What you will do ▸ Please write out the material word for word, from the line containing "Locate an element" through the line containing "menu-item-label: 隐私政策 is", with both of those lines included.

Extracted information ▸

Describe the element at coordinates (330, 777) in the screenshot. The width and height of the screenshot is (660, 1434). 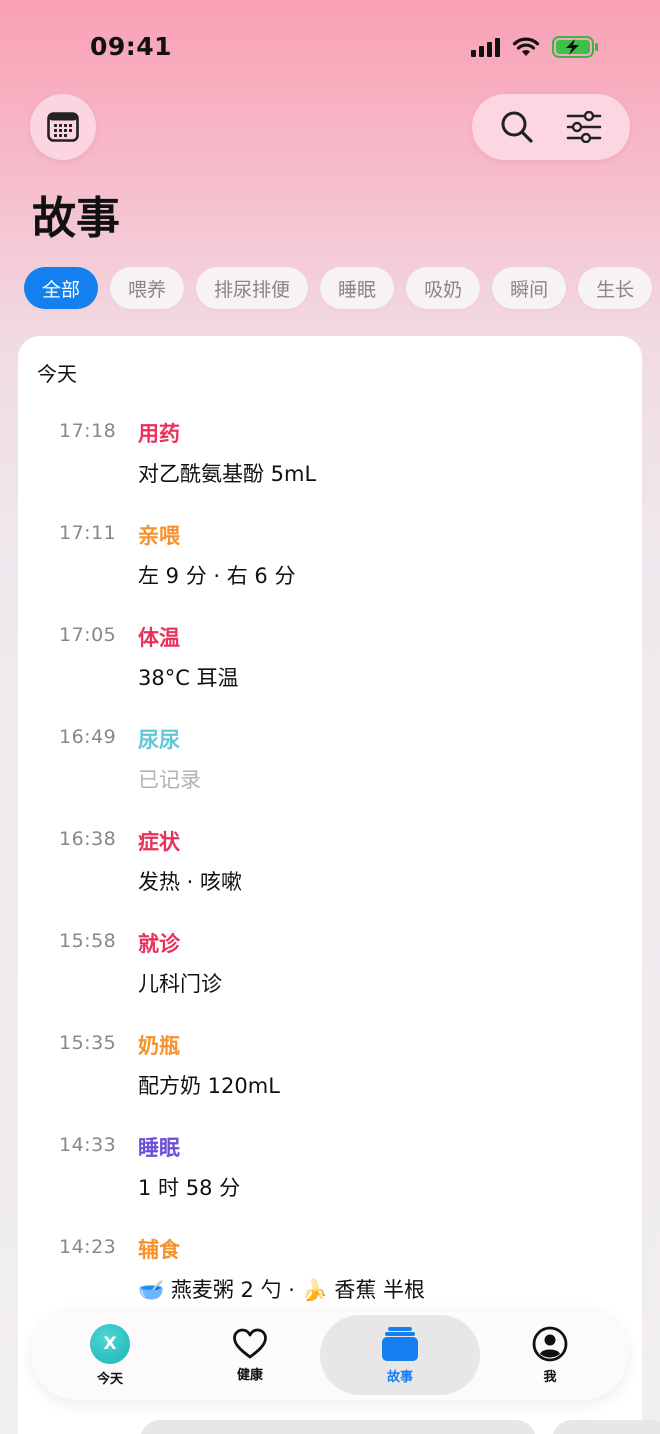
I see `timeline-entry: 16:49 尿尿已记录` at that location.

---

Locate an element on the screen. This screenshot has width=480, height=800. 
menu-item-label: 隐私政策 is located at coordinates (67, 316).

--

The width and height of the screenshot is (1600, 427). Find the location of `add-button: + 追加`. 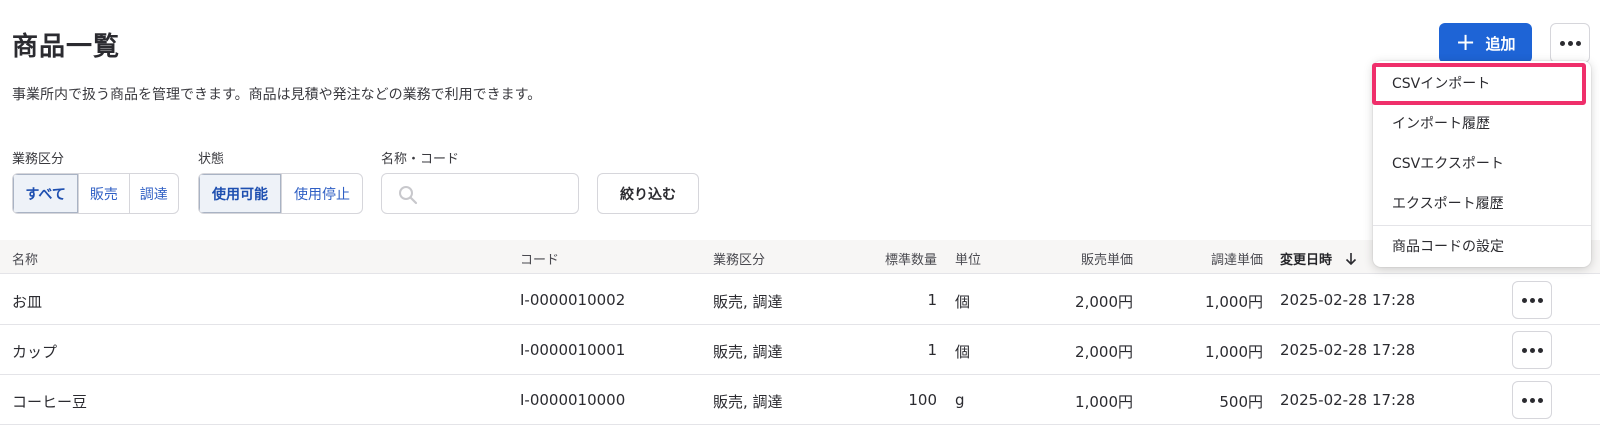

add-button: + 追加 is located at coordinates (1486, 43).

Answer box ▸
Locate an element on the screen. This screenshot has width=480, height=800. 
menu-item-label: 隐私政策 is located at coordinates (67, 316).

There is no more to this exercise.